Task description:
The answer required is how many lines of the following entries contain the word "will", with no other words.

########

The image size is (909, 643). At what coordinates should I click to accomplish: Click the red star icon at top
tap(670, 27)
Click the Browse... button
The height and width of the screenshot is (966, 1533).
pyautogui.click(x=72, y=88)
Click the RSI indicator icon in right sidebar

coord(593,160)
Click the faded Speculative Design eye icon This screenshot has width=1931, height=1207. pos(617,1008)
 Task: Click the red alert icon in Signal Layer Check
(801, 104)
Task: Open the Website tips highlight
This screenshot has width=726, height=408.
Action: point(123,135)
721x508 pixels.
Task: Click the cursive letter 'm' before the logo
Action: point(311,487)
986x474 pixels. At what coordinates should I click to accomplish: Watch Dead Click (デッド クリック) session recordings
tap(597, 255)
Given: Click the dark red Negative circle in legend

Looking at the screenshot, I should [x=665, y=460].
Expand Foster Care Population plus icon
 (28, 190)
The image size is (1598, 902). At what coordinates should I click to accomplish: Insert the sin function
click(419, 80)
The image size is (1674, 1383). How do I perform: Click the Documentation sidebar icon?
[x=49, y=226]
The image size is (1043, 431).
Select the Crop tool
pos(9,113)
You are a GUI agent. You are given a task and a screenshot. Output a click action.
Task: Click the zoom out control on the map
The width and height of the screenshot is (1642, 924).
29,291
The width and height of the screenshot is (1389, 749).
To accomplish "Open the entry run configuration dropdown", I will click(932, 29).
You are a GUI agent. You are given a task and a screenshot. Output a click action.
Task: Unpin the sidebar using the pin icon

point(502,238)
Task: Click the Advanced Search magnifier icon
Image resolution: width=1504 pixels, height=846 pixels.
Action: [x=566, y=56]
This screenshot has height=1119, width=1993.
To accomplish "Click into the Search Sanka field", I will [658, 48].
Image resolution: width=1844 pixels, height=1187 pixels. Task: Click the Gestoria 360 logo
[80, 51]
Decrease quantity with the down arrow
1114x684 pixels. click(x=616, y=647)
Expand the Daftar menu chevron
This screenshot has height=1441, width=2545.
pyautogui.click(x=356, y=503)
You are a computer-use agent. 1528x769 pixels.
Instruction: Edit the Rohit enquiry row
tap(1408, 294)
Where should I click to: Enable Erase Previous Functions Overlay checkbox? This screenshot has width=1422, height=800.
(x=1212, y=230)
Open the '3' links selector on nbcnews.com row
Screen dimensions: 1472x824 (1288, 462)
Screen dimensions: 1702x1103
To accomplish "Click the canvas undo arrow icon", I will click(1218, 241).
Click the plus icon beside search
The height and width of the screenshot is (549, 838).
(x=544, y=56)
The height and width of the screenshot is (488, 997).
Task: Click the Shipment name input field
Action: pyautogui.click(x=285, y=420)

########

Result of the task:
3